Geistlicher Impuls Bundesebene

Auf dem Weg der Barmherzigkeit

Geistlicher Impuls des Kolping-Bundespräses Josef Holtkotte zum 10. Sonntag im Jahreskreis

Die Logik des Satzes „Nicht die Gesunden bedürfen des Arztes, sondern die Kranken“ (Mt 9,12) besticht. Jesus folgt dieser Logik in der Mahlgemeinschaft mit Zöllnern und Sündern. Das Provozierende dieser Aufhebung der Ausgrenzung wird uns, die wir heute das Evangelium hören, wahrscheinlich gar nicht recht bewusst. Hier beginnt der Text spannend zu werden: Jesus ruft Sünder in seine Nachfolge! Schnell mögen wir fragen, was dies für die Wirklichkeit unserer Gemeinden heute bedeuten kann. Wer gehört, im Bild des Evangeliums gesprochen, eigentlich zu den "Kranken", und wer sieht sich auf der Seite der "Gesunden"? Und was bedeutet es für die Gemeinschaft der Christen, barmherzig zu handeln? Nun, nähern wir uns dem heutigen Evangelium.

Für die Pharisäer, die Gottes Gebote und Weisungen möglichst haargenau in den Alltag der Menschen bringen wollen, ist Jesu Handeln ein Graus. Weil Zöllner mit "Heiden" verkehren, sind sie "unrein". Wer sich mit diesen Sündern, die religiöse Vorschriften nicht beachten, einlässt, der entfernt sich selbst von der gottgefälligen Art zu leben. Auf den Punkt gebracht, bedeutet dies: Wer sich mit solchen Kranken einlässt, der wird selber krank. Für die Pharisäer gibt es daher nur eine mögliche Behandlung: Die Sünder müssen ausgegrenzt werden! Man macht am besten einen weiten Bogen um sie! Jesus sieht aber im Zöllner Matthäus zuallererst den Menschen, nicht den Sünder. Schon dieser Blick ist eine frohe Botschaft.

Wie gut tut es uns, wenn jemand zuallererst den Menschen in uns sieht. Den Menschen in uns, der sich ausstreckt nach Glück und Anerkennung, nach Geborgenheit und Liebe.
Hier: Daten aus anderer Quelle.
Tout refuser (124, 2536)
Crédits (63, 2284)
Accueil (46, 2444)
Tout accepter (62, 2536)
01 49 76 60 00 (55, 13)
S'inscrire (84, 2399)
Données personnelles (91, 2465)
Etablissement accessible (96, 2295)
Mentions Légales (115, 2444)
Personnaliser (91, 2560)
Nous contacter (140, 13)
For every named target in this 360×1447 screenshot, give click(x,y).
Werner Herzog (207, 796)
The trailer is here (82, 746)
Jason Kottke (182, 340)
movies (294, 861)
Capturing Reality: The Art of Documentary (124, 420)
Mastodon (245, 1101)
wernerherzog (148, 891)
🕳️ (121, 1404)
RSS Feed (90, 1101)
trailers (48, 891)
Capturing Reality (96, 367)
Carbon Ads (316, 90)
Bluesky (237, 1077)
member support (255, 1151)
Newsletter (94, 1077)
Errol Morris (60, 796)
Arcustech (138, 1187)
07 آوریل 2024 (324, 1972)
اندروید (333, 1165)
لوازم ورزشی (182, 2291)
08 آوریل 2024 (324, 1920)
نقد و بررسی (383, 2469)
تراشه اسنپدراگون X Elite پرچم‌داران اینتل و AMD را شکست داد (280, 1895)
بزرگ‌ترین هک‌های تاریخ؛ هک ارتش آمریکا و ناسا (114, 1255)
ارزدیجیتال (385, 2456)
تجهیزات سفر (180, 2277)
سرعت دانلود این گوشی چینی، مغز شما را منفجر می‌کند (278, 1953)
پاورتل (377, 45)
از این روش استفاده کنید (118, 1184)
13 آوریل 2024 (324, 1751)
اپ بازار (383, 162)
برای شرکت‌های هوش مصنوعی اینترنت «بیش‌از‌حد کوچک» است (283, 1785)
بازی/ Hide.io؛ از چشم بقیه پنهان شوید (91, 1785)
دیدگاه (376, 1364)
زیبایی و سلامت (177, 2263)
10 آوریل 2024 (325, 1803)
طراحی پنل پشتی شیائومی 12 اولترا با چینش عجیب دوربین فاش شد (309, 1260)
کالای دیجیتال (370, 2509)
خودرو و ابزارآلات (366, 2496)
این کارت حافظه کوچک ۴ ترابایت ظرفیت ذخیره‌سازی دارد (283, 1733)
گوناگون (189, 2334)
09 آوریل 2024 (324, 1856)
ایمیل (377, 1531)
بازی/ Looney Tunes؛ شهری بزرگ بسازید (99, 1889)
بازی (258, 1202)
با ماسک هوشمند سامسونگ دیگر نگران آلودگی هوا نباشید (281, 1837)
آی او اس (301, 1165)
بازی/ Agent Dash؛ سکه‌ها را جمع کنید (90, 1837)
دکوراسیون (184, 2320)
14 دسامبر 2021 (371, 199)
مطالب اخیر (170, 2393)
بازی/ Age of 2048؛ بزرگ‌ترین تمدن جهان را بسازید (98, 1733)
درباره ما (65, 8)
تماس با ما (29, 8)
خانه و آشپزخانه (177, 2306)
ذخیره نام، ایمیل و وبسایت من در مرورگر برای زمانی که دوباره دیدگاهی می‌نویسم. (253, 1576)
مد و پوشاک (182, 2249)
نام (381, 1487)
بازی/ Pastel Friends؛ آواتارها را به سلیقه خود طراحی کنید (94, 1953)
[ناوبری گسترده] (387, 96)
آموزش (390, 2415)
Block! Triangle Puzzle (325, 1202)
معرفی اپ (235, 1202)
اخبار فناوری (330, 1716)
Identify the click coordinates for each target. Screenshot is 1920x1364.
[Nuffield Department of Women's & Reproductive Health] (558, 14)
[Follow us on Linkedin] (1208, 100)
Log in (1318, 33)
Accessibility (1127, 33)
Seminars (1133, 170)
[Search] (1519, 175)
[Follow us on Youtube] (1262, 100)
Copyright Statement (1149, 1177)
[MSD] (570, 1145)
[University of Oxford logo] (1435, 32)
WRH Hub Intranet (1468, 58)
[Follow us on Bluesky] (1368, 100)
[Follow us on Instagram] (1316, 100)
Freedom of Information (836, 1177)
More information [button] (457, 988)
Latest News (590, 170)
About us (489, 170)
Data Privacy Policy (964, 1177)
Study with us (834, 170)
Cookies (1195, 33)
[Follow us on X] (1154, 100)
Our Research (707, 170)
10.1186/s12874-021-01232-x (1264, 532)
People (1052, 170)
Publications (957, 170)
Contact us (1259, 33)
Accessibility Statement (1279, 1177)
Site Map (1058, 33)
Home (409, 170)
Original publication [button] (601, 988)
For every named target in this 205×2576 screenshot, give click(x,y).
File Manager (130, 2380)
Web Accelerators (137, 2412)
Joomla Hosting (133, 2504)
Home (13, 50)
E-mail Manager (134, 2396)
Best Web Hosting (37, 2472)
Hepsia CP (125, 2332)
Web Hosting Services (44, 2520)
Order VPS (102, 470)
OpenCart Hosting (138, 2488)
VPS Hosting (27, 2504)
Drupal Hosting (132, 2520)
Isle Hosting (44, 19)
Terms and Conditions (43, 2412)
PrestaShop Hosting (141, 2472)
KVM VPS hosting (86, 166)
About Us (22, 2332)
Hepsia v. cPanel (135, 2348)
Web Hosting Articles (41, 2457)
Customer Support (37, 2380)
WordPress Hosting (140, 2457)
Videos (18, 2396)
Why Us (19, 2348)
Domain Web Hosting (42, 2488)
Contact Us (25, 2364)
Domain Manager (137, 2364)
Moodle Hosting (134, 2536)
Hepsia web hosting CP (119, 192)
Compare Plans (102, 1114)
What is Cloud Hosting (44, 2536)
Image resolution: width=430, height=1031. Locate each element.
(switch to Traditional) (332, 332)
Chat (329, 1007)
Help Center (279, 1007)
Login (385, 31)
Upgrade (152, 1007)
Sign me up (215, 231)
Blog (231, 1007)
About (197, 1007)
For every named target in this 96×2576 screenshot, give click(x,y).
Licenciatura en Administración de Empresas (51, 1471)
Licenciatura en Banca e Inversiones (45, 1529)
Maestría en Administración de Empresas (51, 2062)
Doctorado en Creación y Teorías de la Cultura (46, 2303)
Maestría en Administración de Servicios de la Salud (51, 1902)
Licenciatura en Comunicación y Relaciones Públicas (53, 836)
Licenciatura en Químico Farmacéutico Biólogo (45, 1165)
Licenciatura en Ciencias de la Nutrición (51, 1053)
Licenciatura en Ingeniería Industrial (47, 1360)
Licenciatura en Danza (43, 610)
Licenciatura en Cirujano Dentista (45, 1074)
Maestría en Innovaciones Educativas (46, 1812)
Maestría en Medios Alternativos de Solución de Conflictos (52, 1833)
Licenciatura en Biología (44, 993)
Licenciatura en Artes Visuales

Den Menschen in uns, der unter all dem Schutt des Versagens, der Schuld und des Scheiterns einfach nur der Liebe bedarf.

Vielleicht war es gerade dieser liebende Blick, der den Zöllner Matthäus dazu bewogen hat, sein altes Leben ohne Gott hinter sich zu lassen und sein Herz an Jesus zu hängen und ihm nachzufolgen.

„Wie kann euer Meister zusammen mit Zöllnern und Sündern essen?“(Mt 9,11). Man hört förmlich noch den Vorwurf und das Entsetzen der Pharisäer in ihrer Frage an die Jünger Jesu. Ich kann mir vorstellen, dass die Jünger sich gar nicht wohlfühlten in ihrer Haut. Vielleicht waren sie auch verlegen oder einfach nur sprachlos, dass ihr Meister sich so radikal über religiöse Konventionen und Gebote hinwegsetzen konnte.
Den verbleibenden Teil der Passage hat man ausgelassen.